[Pixel coordinate grounding data]

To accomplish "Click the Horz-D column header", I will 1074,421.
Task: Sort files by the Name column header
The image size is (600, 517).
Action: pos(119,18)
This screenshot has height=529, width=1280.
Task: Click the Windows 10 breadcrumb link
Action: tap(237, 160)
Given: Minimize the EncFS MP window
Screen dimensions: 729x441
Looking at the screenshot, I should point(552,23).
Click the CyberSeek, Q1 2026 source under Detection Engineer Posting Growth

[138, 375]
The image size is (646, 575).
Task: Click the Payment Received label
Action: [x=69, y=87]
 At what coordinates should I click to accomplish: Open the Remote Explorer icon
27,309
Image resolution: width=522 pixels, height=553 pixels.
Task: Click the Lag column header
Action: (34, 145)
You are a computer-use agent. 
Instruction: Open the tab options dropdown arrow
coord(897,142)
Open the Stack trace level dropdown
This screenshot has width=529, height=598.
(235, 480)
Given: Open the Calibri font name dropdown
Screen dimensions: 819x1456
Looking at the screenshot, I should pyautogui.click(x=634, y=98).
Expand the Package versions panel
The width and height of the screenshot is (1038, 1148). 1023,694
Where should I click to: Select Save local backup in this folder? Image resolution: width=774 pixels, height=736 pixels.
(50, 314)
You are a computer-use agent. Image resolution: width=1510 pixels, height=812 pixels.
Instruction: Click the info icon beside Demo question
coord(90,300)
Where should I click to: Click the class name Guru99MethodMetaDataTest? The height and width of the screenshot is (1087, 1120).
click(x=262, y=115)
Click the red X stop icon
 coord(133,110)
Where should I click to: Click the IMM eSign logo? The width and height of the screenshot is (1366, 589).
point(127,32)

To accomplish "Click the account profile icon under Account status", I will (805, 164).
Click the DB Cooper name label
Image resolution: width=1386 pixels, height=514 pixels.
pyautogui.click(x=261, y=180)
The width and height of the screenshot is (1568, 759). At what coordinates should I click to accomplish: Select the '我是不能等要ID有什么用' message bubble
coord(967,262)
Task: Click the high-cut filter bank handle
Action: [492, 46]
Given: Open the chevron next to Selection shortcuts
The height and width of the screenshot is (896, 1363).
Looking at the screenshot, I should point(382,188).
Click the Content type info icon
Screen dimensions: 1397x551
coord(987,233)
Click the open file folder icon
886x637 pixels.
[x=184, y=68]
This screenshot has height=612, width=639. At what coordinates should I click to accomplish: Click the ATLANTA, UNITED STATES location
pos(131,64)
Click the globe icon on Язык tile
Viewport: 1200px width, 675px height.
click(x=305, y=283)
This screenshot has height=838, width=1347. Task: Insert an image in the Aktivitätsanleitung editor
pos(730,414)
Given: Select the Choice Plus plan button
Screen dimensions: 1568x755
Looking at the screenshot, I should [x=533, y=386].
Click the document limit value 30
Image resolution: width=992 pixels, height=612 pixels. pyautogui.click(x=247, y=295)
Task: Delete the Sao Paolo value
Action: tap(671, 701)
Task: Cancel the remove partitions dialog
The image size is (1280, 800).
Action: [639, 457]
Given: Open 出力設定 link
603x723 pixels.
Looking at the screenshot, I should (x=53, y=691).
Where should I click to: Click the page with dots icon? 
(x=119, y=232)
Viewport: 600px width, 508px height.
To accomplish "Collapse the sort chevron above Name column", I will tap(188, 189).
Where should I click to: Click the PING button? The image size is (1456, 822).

# [What you are asked to do]
The answer must be an exact reproduction of all the records.

# [Answer box]
To accomplish "Click the Horz-D column header", I will 1074,421.
Task: Sort files by the Name column header
The image size is (600, 517).
Action: pos(119,18)
This screenshot has height=529, width=1280.
Task: Click the Windows 10 breadcrumb link
Action: tap(237, 160)
Given: Minimize the EncFS MP window
Screen dimensions: 729x441
Looking at the screenshot, I should point(552,23).
Click the CyberSeek, Q1 2026 source under Detection Engineer Posting Growth

[138, 375]
The image size is (646, 575).
Task: Click the Payment Received label
Action: [x=69, y=87]
 At what coordinates should I click to accomplish: Open the Remote Explorer icon
27,309
Image resolution: width=522 pixels, height=553 pixels.
Task: Click the Lag column header
Action: (34, 145)
You are a computer-use agent. 
Instruction: Open the tab options dropdown arrow
coord(897,142)
Open the Stack trace level dropdown
This screenshot has width=529, height=598.
(235, 480)
Given: Open the Calibri font name dropdown
Screen dimensions: 819x1456
Looking at the screenshot, I should pyautogui.click(x=634, y=98).
Expand the Package versions panel
The width and height of the screenshot is (1038, 1148). 1023,694
Where should I click to: Select Save local backup in this folder? Image resolution: width=774 pixels, height=736 pixels.
(50, 314)
You are a computer-use agent. Image resolution: width=1510 pixels, height=812 pixels.
Instruction: Click the info icon beside Demo question
coord(90,300)
Where should I click to: Click the class name Guru99MethodMetaDataTest? The height and width of the screenshot is (1087, 1120).
click(x=262, y=115)
Click the red X stop icon
 coord(133,110)
Where should I click to: Click the IMM eSign logo? The width and height of the screenshot is (1366, 589).
point(127,32)

To accomplish "Click the account profile icon under Account status", I will (805, 164).
Click the DB Cooper name label
Image resolution: width=1386 pixels, height=514 pixels.
pyautogui.click(x=261, y=180)
The width and height of the screenshot is (1568, 759). At what coordinates should I click to accomplish: Select the '我是不能等要ID有什么用' message bubble
coord(967,262)
Task: Click the high-cut filter bank handle
Action: [492, 46]
Given: Open the chevron next to Selection shortcuts
The height and width of the screenshot is (896, 1363).
Looking at the screenshot, I should point(382,188).
Click the Content type info icon
Screen dimensions: 1397x551
coord(987,233)
Click the open file folder icon
886x637 pixels.
[x=184, y=68]
This screenshot has height=612, width=639. At what coordinates should I click to accomplish: Click the ATLANTA, UNITED STATES location
pos(131,64)
Click the globe icon on Язык tile
Viewport: 1200px width, 675px height.
click(x=305, y=283)
This screenshot has height=838, width=1347. Task: Insert an image in the Aktivitätsanleitung editor
pos(730,414)
Given: Select the Choice Plus plan button
Screen dimensions: 1568x755
Looking at the screenshot, I should [x=533, y=386].
Click the document limit value 30
Image resolution: width=992 pixels, height=612 pixels. pyautogui.click(x=247, y=295)
Task: Delete the Sao Paolo value
Action: tap(671, 701)
Task: Cancel the remove partitions dialog
The image size is (1280, 800).
Action: [639, 457]
Given: Open 出力設定 link
603x723 pixels.
Looking at the screenshot, I should (x=53, y=691).
Where should I click to: Click the page with dots icon? 
(x=119, y=232)
Viewport: 600px width, 508px height.
To accomplish "Collapse the sort chevron above Name column", I will tap(188, 189).
Where should I click to: Click the PING button? The image size is (1456, 822).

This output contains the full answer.